▸ **EXCERPT**
====
In addition to classification, an attribute selector, in conjunction with the ranker search method, was used to identify which attributes contribute most to the classification. The algorithm tests each attribute and returns a value that indicates how important it is for classification (the higher the value, the more important the feature is).

5.2 Template Matching

For data collected from the second part of the work, further analysis was done to determine the Equal Error Rate (EER), which is the value at which the False Acceptance (FAR) and False Reject Rate (FRR) are equal. First, the data was reduced to a sample size of 4500 instances per user. This data set was then split in half such that 2250 data values were used to build the template for the user, and the rest were used to test the template. Two attributes from the training data were selected to build a template of each user - these attributes were selected based on their relative importance. The template consisted of the weighted averages of these two values.

Every data value from the testing set was compared against the template. A threshold was chosen, and if the distance between the data value and the template value was smaller than this threshold, it was considered an accept. Otherwise, it was considered a reject. If a data value not belonging to that user’s template was accepted, the false acceptance rate increased. If a data value belonging to that user’s template was rejected, the false rejection rate increased.

A range of thresholds, beginning at 0 % and ending at 100 % (percentage of maximum possible distance), were tested. The intersection of these two rates was calculated to be the EER. Following are the formulas for these algorithms.
====
▸ **DATA SHOWN**
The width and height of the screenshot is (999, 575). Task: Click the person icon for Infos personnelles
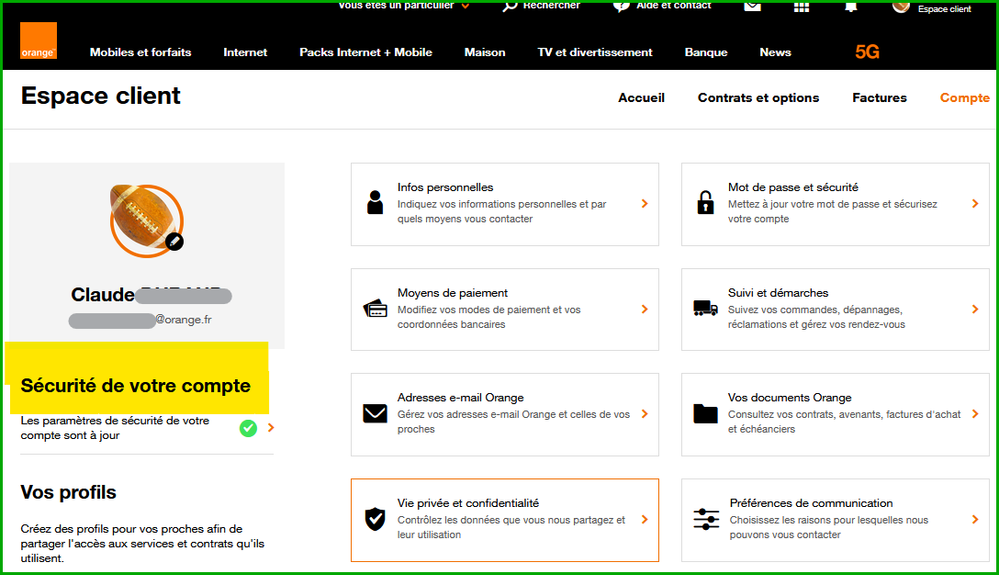375,203
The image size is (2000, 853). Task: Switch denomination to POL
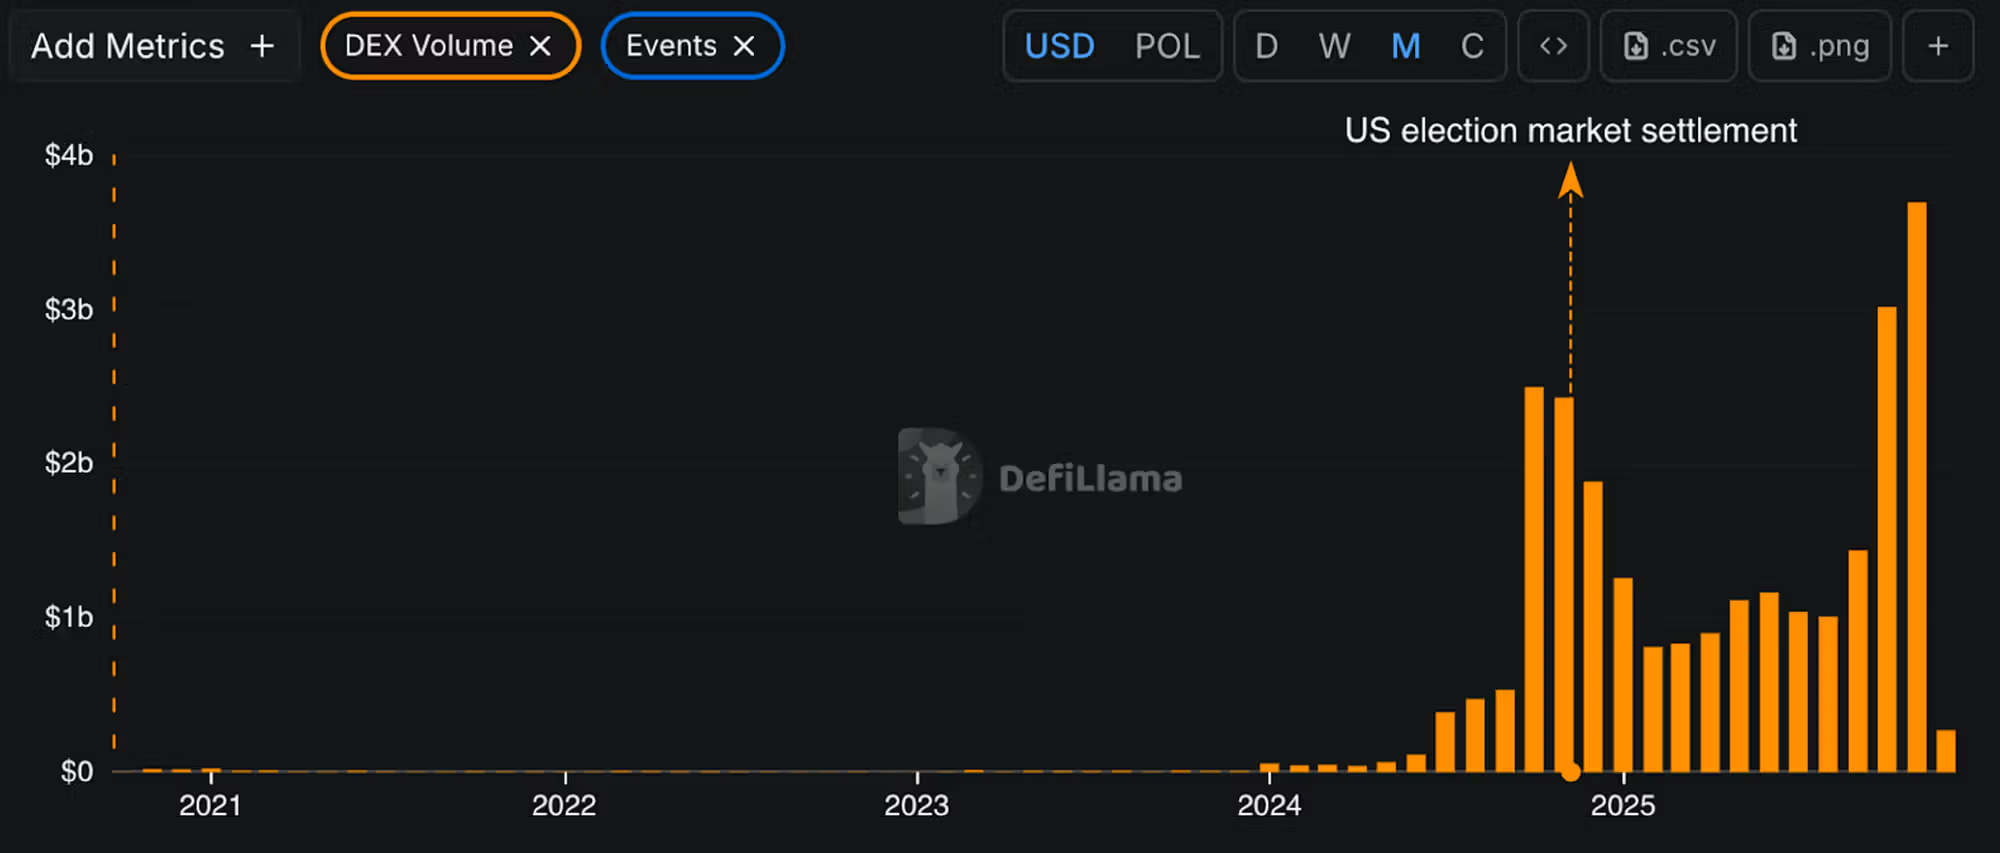[x=1167, y=46]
====
▸ **STATED TASK 1**
Write out the part of the template-matching excerpt starting with "For data collected" and going on through "these two values.".
▸ **STATED TASK 2**
Pick up the text on template matching and the Equal Error Rate after its final sentence and carry it forward.

▸ **EXPECTED OUTPUT 1**
For data collected from the second part of the work, further analysis was done to determine the Equal Error Rate (EER), which is the value at which the False Acceptance (FAR) and False Reject Rate (FRR) are equal. First, the data was reduced to a sample size of 4500 instances per user. This data set was then split in half such that 2250 data values were used to build the template for the user, and the rest were used to test the template. Two attributes from the training data were selected to build a template of each user - these attributes were selected based on their relative importance. The template consisted of the weighted averages of these two values.

▸ **EXPECTED OUTPUT 2**
Template creation for user i, when b attribute vectors are used:

$$\begin{aligned} T_i = Profile (user_i) = average (v_i^1 {\ldots } v_i^b) \end{aligned}$$

Authentication for user i when given attribute vector \(v_i\) and a threshold \(\tau \):

$$\begin{aligned} auth(T_i,v_i) = {1 ~~ if ~~ |T_i - v_i| > \tau , ~~ 0 ~~ otherwise} \end{aligned}$$

The distance that is measured is the Euclidean distance.

6 Results

During classification, the identification rate, which measures the percentage of correctly classified instances, was used as the main indicator of performance. The closer the identification rate was to 100 %, the better the classifier performed. In addition to this metric, WEKA provides more specific information, including the true positive rate, false positive rate, precision, recall, F-Measure, and ROC area.

The true positive rate, or the recall rate, is the ratio of true positives to total positives, while the false positive rate, or false acceptance rate (FAR), is the ratio of false positives to total negatives. Higher TP/recall rates and lower FP rates imply more accurate classifications. The precision, or positive predictive value, is the ratio of true positives to classified positives. F-Measure combines both precision and recall, and is calculated using \(\frac{2pr}{p+r}\) where p is the precision and r is the recall. The closer the F-Measure is to 1, the more accurate the classifier is. Finally, the ROC area is the area under a graph of the FP rate versus the TP rate. It represents the probability that the classification algorithm will rank a random positive higher than a random negative. Like the F-Measure, the closer the ROC Area is to 1, the more accurate the classifier.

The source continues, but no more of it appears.